The spin-off will be known as Retail Value Trust, and will include all 12 of DDR's current holdings in Puerto Rico, along with 38 shopping centers in the continental US. Together, the properties have a book value of approximately $3.1 billion. RVT will be externally managed by DDR.
Known for the moment as New DDR, the scaled-down post-spin REIT expects to pursue a business strategy of maximizing earnings and NAV per share growth through releasing, redevelopment and opportunistic investment. It will own 93 properties with a combined book value of $6.3 billion.
“DDR has made enormous strides to-date improving portfolio quality through an industry-leading disposition program,” says DDR's president and CEO, David Lukes. “This transaction represents a final, decisive step in our transformation process, resulting in top-tier demographics and much greater exposure to long-term redevelopment opportunities. We strongly believe that providing investors the choice of compelling growth opportunities at New DDR and value realization at RVT will be accretive to DDR shareholders.”
The announcement prompted Fitch Ratings to put DDR on Rating Watch Positive Thursday afternoon, in anticipation of the spinoff's completion next summer. “The proposed transaction will improve the company's portfolio quality by reducing or eliminating exposures to lower-growth geographies and weaker credit-quality tenants,” according to Fitch. “Further, the proposed transaction lowers leverage and improves liquidity via the repayment of near-term debt maturities, such that the company will have no material maturities until 2021.”

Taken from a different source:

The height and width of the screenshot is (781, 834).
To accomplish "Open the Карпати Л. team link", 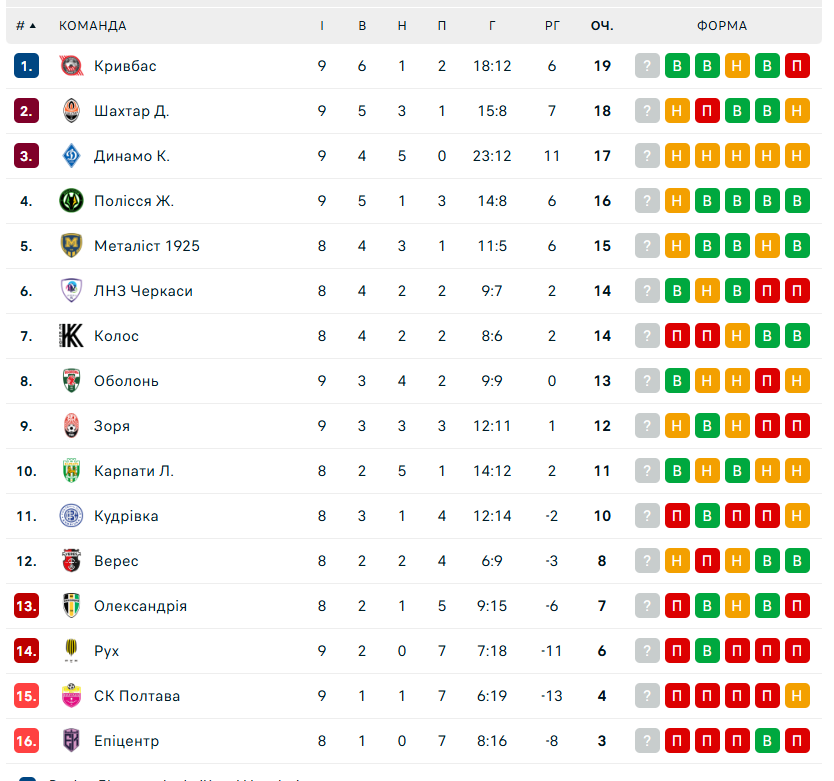I will [x=134, y=471].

New DDR plans to capitalize RVT with committed mortgage financing of $1.35 billion expected to fund in early 2018. Proceeds are expected to be used to repay debt at DDR, positioning New DDR to achieve 6.0x net debt/adjusted EBITDA in 2018.
Fitch says that DDR's Puerto Rico holdings have tended to lag the performance of the broader portfolio. “In addition to removing Puerto Rico assets from the portfolio, the company will also reduce or eliminate exposure to at-risk tenants like Sears/Kmart while increasing exposure to stronger tenants like TJX Cos. and Bed Bath & Beyond.” Following the spin-off, no single tenant will represent more than 6% of DDR's overall annualized base rent, says Fitch.
At present, says Fitch, DDR's portfolio demographics are below average compared to its shopping center REIT peers, as measured by population density and average household income. Post-transaction, “Fitch expects DDR's remaining portfolio to approach the peer average in categories such as in-place anchor and in-line tenant rents. Further, the company will have a stronger geographic profile upon the elimination of its Puerto Rico exposure.”
Goldman Sachs is acting as lead financial advisor to DDR, while Credit Suisse and Eastdil Secured are also serving as financial advisors to the REIT. Credit Suisse, JP Morgan and Wells Fargo are providing $1.35 billion of committed mortgage financing to support the transaction. Jones Day is serving as legal counsel to DDR.